From there, Slate’s à la carte model takes over. Choosing a wrap to make your whole truck a color other than gray costs $499, though blessedly, Slate provides dozens of color choices as opposed to the handful of neutrals and muted colors offered on a typical new car. The portal to design one’s Slate becomes a rabbit hole of possible choices — custom taillight designs, roof racks, and wheels — all of which add a little or a lot to the price of the truck. These add-ons can quickly propel a Slate deep into the mid- or even high-$30,000s range if you’re not careful. The point, though, is that the $25,000 EV is front and center.
To achieve this starting price required a heavy dose of vintage or simplified tech. Roll-down windows and no built-in stereo speak to drivers who aren’t automotive engineering experts. But as reviewers and online commenters have noted, crank windows aren’t a make-or-break money-saver — they might knock off $20 or $40 per vehicle — and so few companies use them now that Slate had to go out of its way to source them from Brazil.

A bigger cost-cutter was Slate’s embrace of old-school manufacturing and its willingness to consider “yestertech” that’s still perfectly serviceable, but has fallen out of use because better systems have come along. The chassis, for example, is made of ordinary steel — 250 pieces welded together as opposed to the more efficient stamping methods that have taken over automotive manufacturing. While Slate has a familiar, inexpensive MacPherson suspension up front, its rear uses a design called the De Dion that dates back to the late 1800s. (The Autopian has a nice technical write-up about why this choice makes sense.)

Collected data
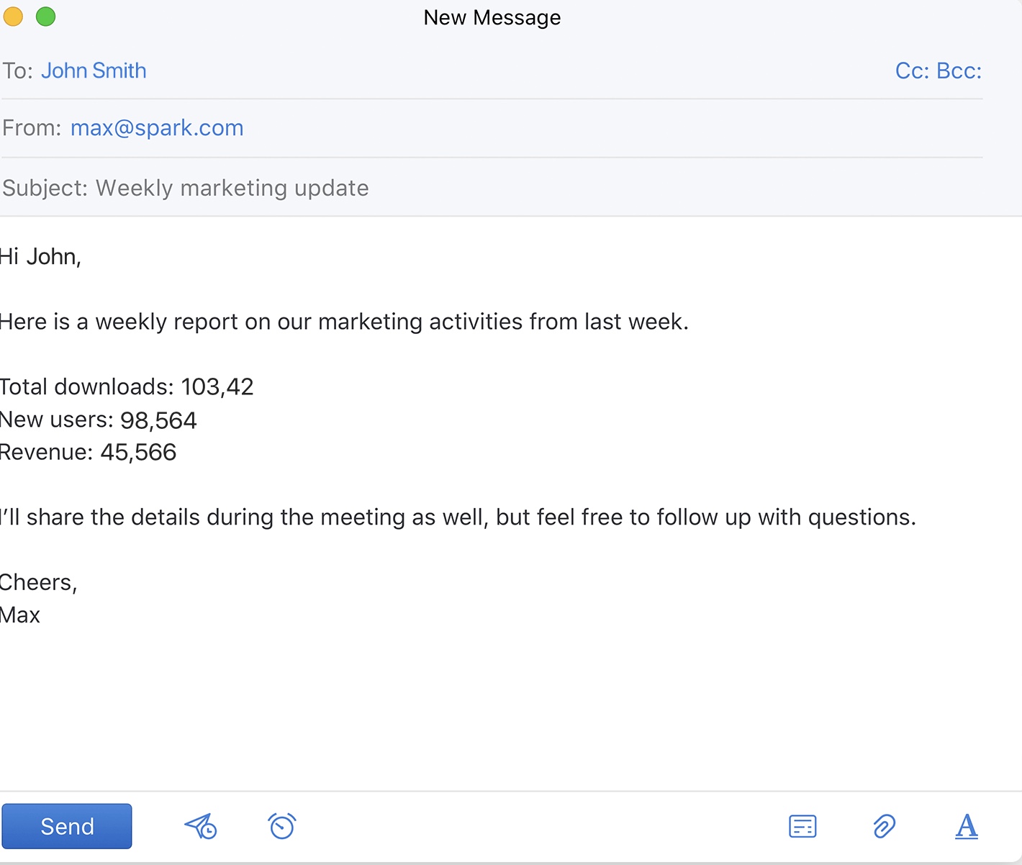Viewport: 1022px width, 865px height.
Task: Click the 'New users: 98,564' line
Action: tap(99, 420)
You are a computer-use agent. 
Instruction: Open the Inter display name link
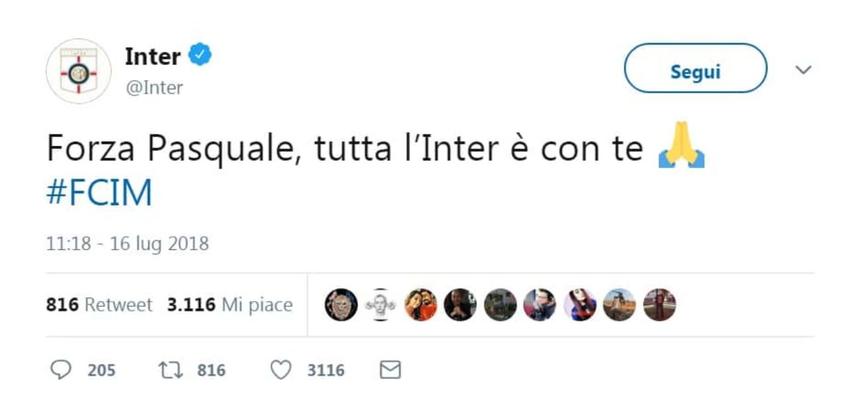click(152, 57)
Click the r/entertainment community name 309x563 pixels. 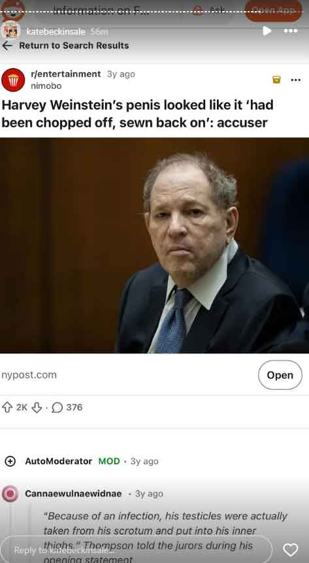(x=66, y=74)

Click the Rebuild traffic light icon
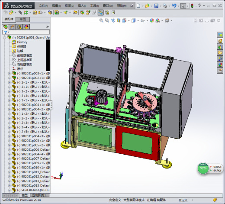click(x=192, y=6)
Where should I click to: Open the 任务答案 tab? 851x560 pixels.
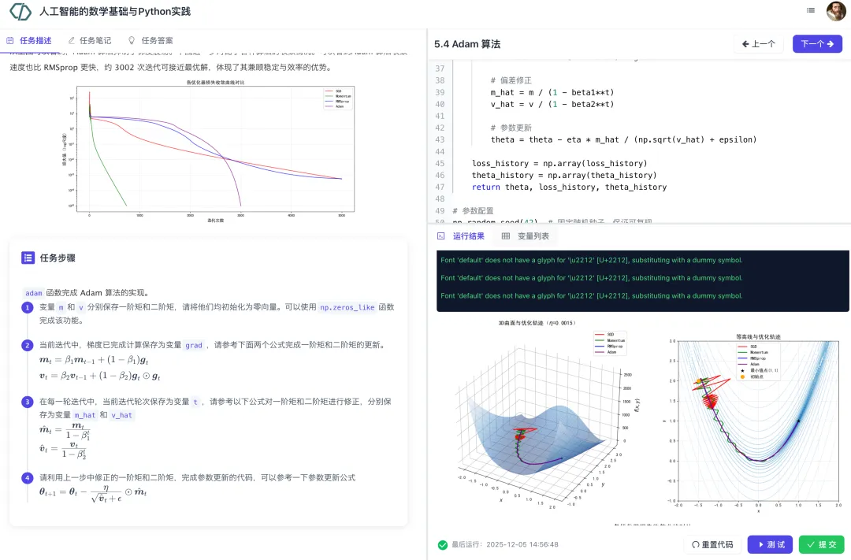pos(151,40)
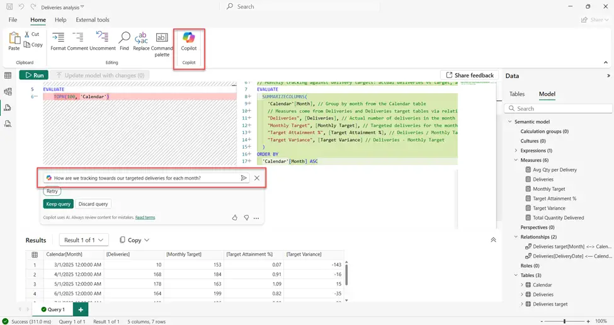Expand the Calendar table node
The height and width of the screenshot is (325, 614).
522,285
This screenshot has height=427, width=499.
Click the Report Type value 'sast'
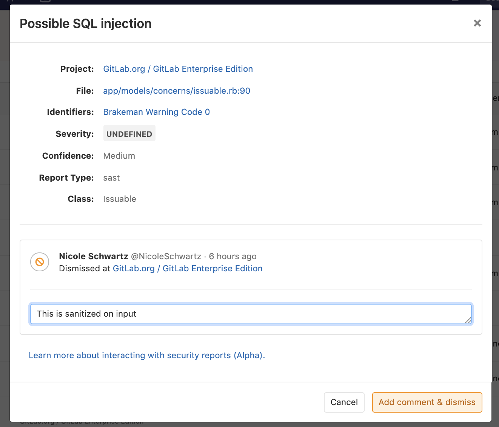pyautogui.click(x=111, y=178)
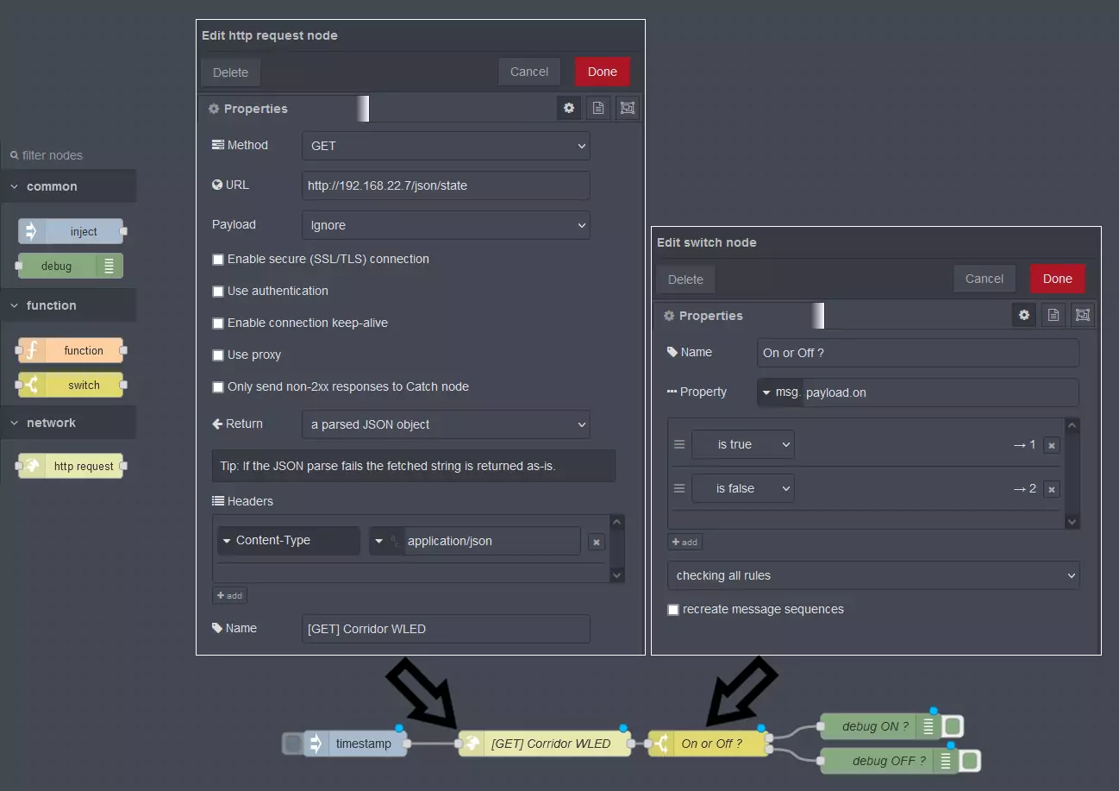
Task: Enable secure (SSL/TLS) connection checkbox
Action: pyautogui.click(x=218, y=260)
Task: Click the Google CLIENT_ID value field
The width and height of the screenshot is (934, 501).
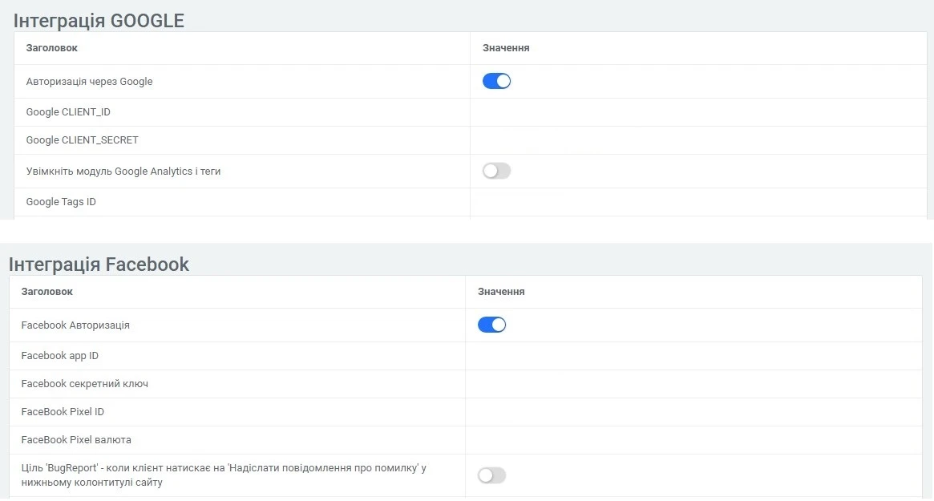Action: click(x=641, y=111)
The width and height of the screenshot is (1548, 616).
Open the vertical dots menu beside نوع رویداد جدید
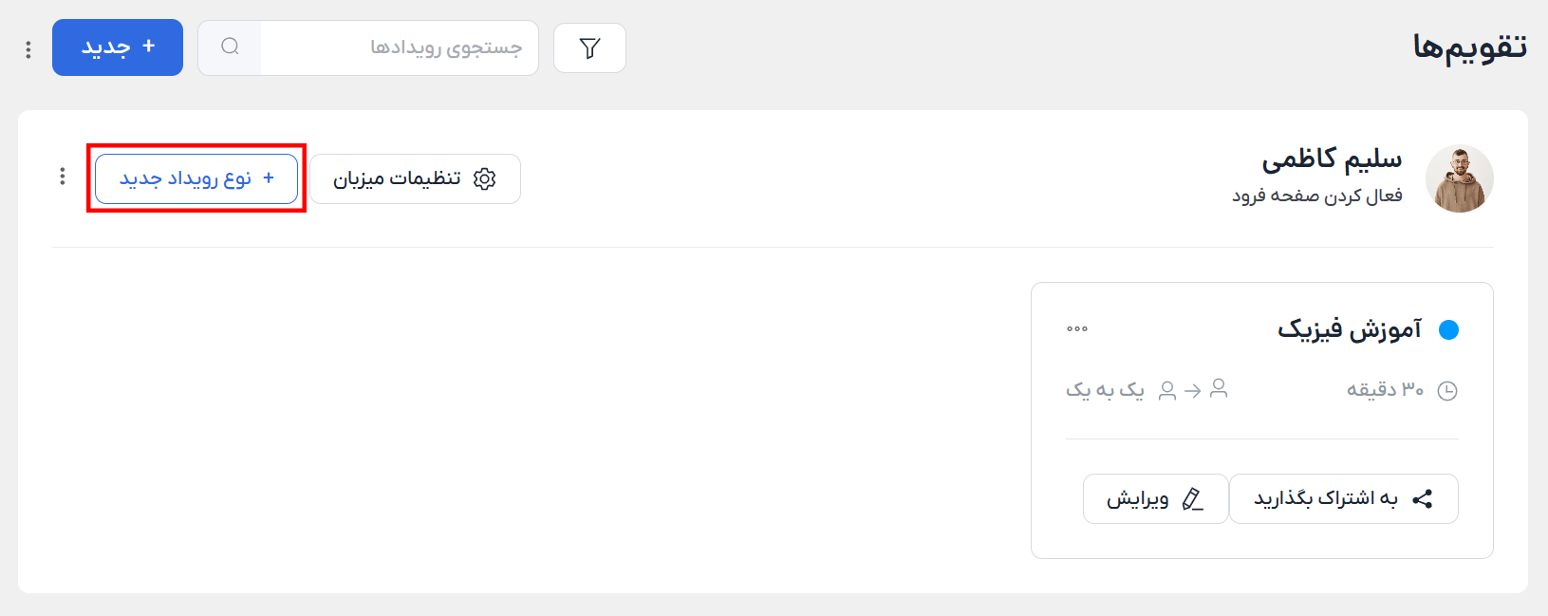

* _REQUIRED WORK_
**A.** Reproduce the Slate passage word for word, starting at "From there, Slate’s" and stopping after "front and center.".
**B.** Resume the Slate passage after its last sentence and write the text that comes next.
The entries are separate material and are not part of the Slate passage.

* _ANSWER LIST_
**A.**
From there, Slate’s à la carte model takes over. Choosing a wrap to make your whole truck a color other than gray costs $499, though blessedly, Slate provides dozens of color choices as opposed to the handful of neutrals and muted colors offered on a typical new car. The portal to design one’s Slate becomes a rabbit hole of possible choices — custom taillight designs, roof racks, and wheels — all of which add a little or a lot to the price of the truck. These add-ons can quickly propel a Slate deep into the mid- or even high-$30,000s range if you’re not careful. The point, though, is that the $25,000 EV is front and center.

**B.**
We often default to calling EVs smartphones on wheels because of the Tesla approach to making them — the so-called software-defined vehicle that routes its main functions through touchscreen interfaces and gets new features via over-the-air updates. So perhaps a comparison to the phone industry is apt. In the same way budget-conscious buyers were waiting for Apple to make the “affordable iPhone,” drivers have been waiting for the automakers to roll out the entry-level EV. But instead of the cheap Tesla, what we got is the Slate, which is something more like a flip phone on wheels.
That’s not to say it won’t succeed. Flip phones are enjoying a resurgence, after all, powered by their low price and by growing dissatisfaction with life in this age of touchscreens. But Slate’s unusual position in the car industry makes it difficult to predict how American drivers will respond. For those shopping solely on price, Slate may not measure up. The cheapest gas-powered cars in America include the likes of the Toyota Corolla, Hyundai Elantra, and Volkswagen Jetta, and their starting price in the mid-$20,000s includes the basic creature comforts you’d expect from a modern car, not to mention seating for at least four. In a world that still had the $7,500 federal tax credit for buying an EV, the Slate would undercut these gas-burners. In this world, it can’t (though you could add a slew of options to the Slate before it would cost the same as the $35,000 electric truck under development at Ford’s skunkworks operation).

What Slate has going for it, though, is its ability to become the exact car you’d like. Normal cars come with three or four “trim levels,” each of which adds a thousand dollars or two in exchange for more features. In practice, many people are stuck with whatever version they can actually track down at a dealership. Slate follows the Tesla-Rivian model of direct-to-consumer sales, and its trademark customizability means buyers are limited to picking from two or three versions of a car, but can design every single piece of their truck.
To be sure, lots of people don’t want this. Many are presumably happier buying a car off the familiar lot without the mental overload of choosing every single thing about their vehicle. The question is whether a quorum of drivers are ready for a new way to buy a car — or at least, so fed up with fluctuating gas prices and the out-of-control prices of new vehicles that they’re ready to take a chance on rolling their windows again.